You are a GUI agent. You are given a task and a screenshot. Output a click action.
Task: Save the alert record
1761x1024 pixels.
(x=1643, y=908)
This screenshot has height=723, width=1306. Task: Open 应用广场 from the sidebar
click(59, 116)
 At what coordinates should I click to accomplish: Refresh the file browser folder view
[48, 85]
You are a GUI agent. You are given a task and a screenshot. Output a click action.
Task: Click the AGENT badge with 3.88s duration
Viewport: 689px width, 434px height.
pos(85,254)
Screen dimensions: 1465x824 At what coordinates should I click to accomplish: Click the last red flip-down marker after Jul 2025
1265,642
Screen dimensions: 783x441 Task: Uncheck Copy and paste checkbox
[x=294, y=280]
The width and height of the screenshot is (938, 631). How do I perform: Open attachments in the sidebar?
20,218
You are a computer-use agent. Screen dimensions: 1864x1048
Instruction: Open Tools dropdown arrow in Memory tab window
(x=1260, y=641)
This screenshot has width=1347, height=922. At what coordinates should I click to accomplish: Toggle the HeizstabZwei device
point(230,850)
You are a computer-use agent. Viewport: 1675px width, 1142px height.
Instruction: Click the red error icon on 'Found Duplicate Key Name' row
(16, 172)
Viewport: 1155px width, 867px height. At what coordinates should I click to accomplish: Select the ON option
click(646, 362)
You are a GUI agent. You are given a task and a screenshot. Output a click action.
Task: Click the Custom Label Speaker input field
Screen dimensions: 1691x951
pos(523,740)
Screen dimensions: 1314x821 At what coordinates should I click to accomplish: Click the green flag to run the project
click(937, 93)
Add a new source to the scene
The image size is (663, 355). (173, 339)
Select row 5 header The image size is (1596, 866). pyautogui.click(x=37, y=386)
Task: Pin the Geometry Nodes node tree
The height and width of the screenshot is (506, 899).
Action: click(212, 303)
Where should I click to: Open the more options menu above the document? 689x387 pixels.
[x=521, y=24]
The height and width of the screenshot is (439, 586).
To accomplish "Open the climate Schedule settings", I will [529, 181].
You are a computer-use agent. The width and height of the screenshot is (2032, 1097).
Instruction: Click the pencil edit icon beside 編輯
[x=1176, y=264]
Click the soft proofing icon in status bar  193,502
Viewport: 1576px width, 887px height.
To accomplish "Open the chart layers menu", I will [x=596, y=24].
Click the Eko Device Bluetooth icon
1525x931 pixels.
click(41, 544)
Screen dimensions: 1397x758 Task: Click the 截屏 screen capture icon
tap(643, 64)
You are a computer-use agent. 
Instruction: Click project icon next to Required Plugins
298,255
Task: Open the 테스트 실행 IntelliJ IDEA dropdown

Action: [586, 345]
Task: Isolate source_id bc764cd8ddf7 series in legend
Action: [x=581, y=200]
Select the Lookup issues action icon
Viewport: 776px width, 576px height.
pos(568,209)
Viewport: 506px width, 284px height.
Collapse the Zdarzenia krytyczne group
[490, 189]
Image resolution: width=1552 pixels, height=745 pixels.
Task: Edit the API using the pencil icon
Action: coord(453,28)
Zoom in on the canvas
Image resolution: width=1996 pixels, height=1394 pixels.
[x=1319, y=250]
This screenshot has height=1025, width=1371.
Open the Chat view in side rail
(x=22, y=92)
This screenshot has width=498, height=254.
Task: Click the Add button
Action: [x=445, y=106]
****************************************
= What you should do =
Reproduce each entry above without a single difference.

= The answer =
You are a GUI agent. You are given a task and a screenshot. Output a click action.
Task: Save the alert record
1761x1024 pixels.
(x=1643, y=908)
This screenshot has height=723, width=1306. Task: Open 应用广场 from the sidebar
click(59, 116)
 At what coordinates should I click to accomplish: Refresh the file browser folder view
[48, 85]
You are a GUI agent. You are given a task and a screenshot. Output a click action.
Task: Click the AGENT badge with 3.88s duration
Viewport: 689px width, 434px height.
pos(85,254)
Screen dimensions: 1465x824 At what coordinates should I click to accomplish: Click the last red flip-down marker after Jul 2025
1265,642
Screen dimensions: 783x441 Task: Uncheck Copy and paste checkbox
[x=294, y=280]
The width and height of the screenshot is (938, 631). How do I perform: Open attachments in the sidebar?
20,218
You are a computer-use agent. Screen dimensions: 1864x1048
Instruction: Open Tools dropdown arrow in Memory tab window
(x=1260, y=641)
This screenshot has width=1347, height=922. At what coordinates should I click to accomplish: Toggle the HeizstabZwei device
point(230,850)
You are a computer-use agent. Viewport: 1675px width, 1142px height.
Instruction: Click the red error icon on 'Found Duplicate Key Name' row
(16, 172)
Viewport: 1155px width, 867px height. At what coordinates should I click to accomplish: Select the ON option
click(646, 362)
You are a GUI agent. You are given a task and a screenshot. Output a click action.
Task: Click the Custom Label Speaker input field
Screen dimensions: 1691x951
pos(523,740)
Screen dimensions: 1314x821 At what coordinates should I click to accomplish: Click the green flag to run the project
click(937, 93)
Add a new source to the scene
The image size is (663, 355). (173, 339)
Select row 5 header The image size is (1596, 866). pyautogui.click(x=37, y=386)
Task: Pin the Geometry Nodes node tree
The height and width of the screenshot is (506, 899).
Action: click(212, 303)
Where should I click to: Open the more options menu above the document? 689x387 pixels.
[x=521, y=24]
The height and width of the screenshot is (439, 586).
To accomplish "Open the climate Schedule settings", I will [529, 181].
You are a computer-use agent. The width and height of the screenshot is (2032, 1097).
Instruction: Click the pencil edit icon beside 編輯
[x=1176, y=264]
Click the soft proofing icon in status bar  193,502
Viewport: 1576px width, 887px height.
To accomplish "Open the chart layers menu", I will [x=596, y=24].
Click the Eko Device Bluetooth icon
1525x931 pixels.
click(41, 544)
Screen dimensions: 1397x758 Task: Click the 截屏 screen capture icon
tap(643, 64)
You are a computer-use agent. 
Instruction: Click project icon next to Required Plugins
298,255
Task: Open the 테스트 실행 IntelliJ IDEA dropdown

Action: [586, 345]
Task: Isolate source_id bc764cd8ddf7 series in legend
Action: [x=581, y=200]
Select the Lookup issues action icon
Viewport: 776px width, 576px height.
pos(568,209)
Viewport: 506px width, 284px height.
Collapse the Zdarzenia krytyczne group
[490, 189]
Image resolution: width=1552 pixels, height=745 pixels.
Task: Edit the API using the pencil icon
Action: coord(453,28)
Zoom in on the canvas
Image resolution: width=1996 pixels, height=1394 pixels.
[x=1319, y=250]
This screenshot has height=1025, width=1371.
Open the Chat view in side rail
(x=22, y=92)
This screenshot has width=498, height=254.
Task: Click the Add button
Action: [x=445, y=106]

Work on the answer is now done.